Supply should be commensurate with demand

We need to estimate the future demands of super-specialists and plan supply chain accordingly. India is close to achieve an ideal doctor-population ratio of 1:1000 though it is skewed in terms of geographical distribution and it includes generalist doctors (family physicians) and also specialists-generalists (MD/MS). As per the Pareto principle, 80% of problems are solved by 20% effort and the remaining 20% of problems by 80% effort. This applies well to medical practice. Thus, we definitely need more family physicians than specialists and more specialists than super-specialists. Of course, at all levels, doctors must practice preventive medicine promoting health rather than just being disease managers. The present generation of medical graduates is attracted to ever-advancing medical technology to become super-specialists. If this trend continues, the community may not be best served by the shortage of generalists. Super-specialists are necessary for the few and should be few.in numbers. Facilities for modern technologically advanced super-specialists such as transplant surgeons, immunologists and geneticists should be restricted to a few centers so as to develop large expertise rather than every small centre dabbling into it. In USA, the ratio of general paediatricians to pediatric super-specialists is 2:1. This is ideal only when vaccine and hygiene-preventable diseases are extinct in the community. However, our epidemiology of diseases is different and as of now, we need far more generalists than super-specialists.

Personal notes

It is not rare for the community to seek super-specialty opinion directly with a focus on one major symptom. I have seen a patient with vomiting directly meeting a superspecialist, GI specialist who rules out problems of his domain after several tests, surgeon ruling out intestinal obstruction, neurologist asking for neuroimaging to rule out brain tumor, nephrologist ordering renal function tests and metabolic specialist going through many tests. Highly accomplished doctors ask for all these tests so as not to miss any disease. Only if these super-specialists were excellent generalists, diagnosis could be achieved most rationally with minimum tests. As a senior generalist, patient often seeks my opinion after visiting few super-specialists, especially when symptoms are vague and overlapping such as prolonged fever or persistent vomiting. This is a reverse referral and speaks of compartmentalization of medical practice that becomes a bane. I recall when my father as a family physician would accompany a patient to a specialist that facilitated better monitoring of a patient and also a learning opportunity to a family physician. He could also question the specialist for clarification.
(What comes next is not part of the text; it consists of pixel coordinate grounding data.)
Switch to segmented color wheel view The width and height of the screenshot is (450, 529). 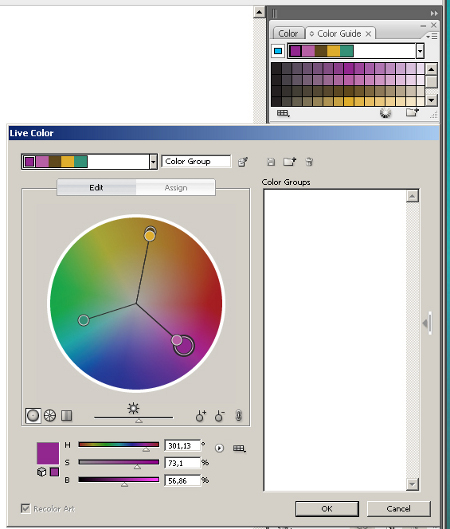50,415
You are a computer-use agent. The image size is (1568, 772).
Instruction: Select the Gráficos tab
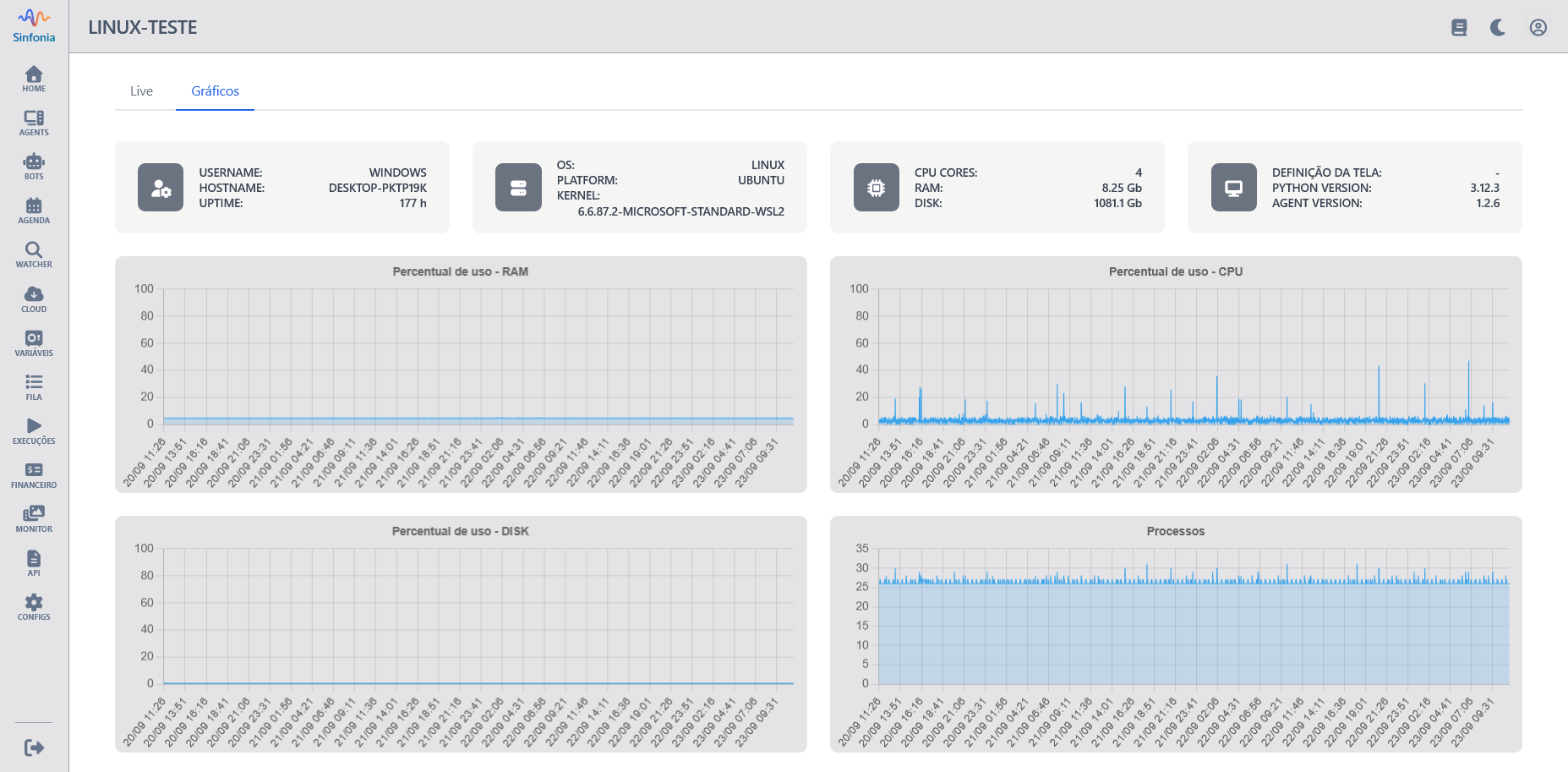[215, 91]
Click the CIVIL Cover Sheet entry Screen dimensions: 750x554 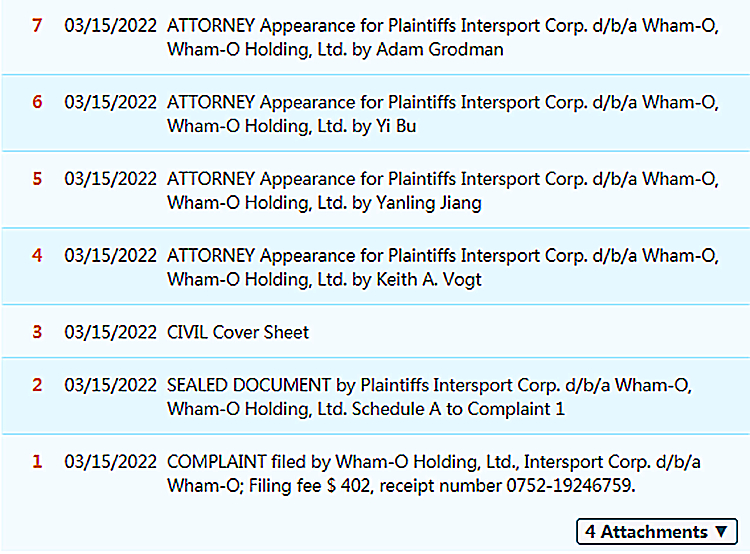pyautogui.click(x=238, y=332)
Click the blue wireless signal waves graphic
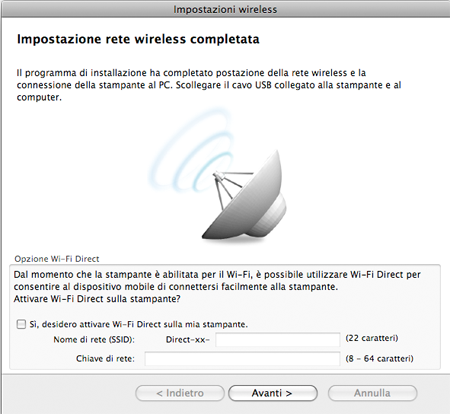The width and height of the screenshot is (450, 414). [192, 149]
Such a rapport between a referring doctor and a specialist is almost non-existent today.

A cow was shown to an intern and asked to identify the animal. He instantly said it was cow and when asked whether he would investigate to confirm, he emphatically refused, he was sure. Same animal was shown to a specialist who also identified the animal right but wanted to confirm by tests “just to be sure”. He had leant “evidence-based medicine”. He did not want to miss any other diagnosis. Finally, same animal was shown to a super-specialist. After a close intelligent look at the animal, he said there would be many possibilities such as hypertrophied goat or atrophied elephant that he would investigate to rule out. He also cited case reportsin world literature in his support. And once all such possibilities were ruled out, he would consider it to be a cow. Finally, everyone got it right but intern was most rational, specialist cared for evidence-based diagnosis and super-specialist would not take any chance.

Take home message

Every doctor must be a competent generalist irrespective of his specialty or super-specialty. Success is achieved with wider experience achieved through formative years and sustained through periodic exposure to general approach. Thus, every doctor must try to be both – a generalist must know bit of specialty and specialist and super-specialist must know enough of basic general medicine. This alone will avoid perverse effects of super-specialisation and serve the community better.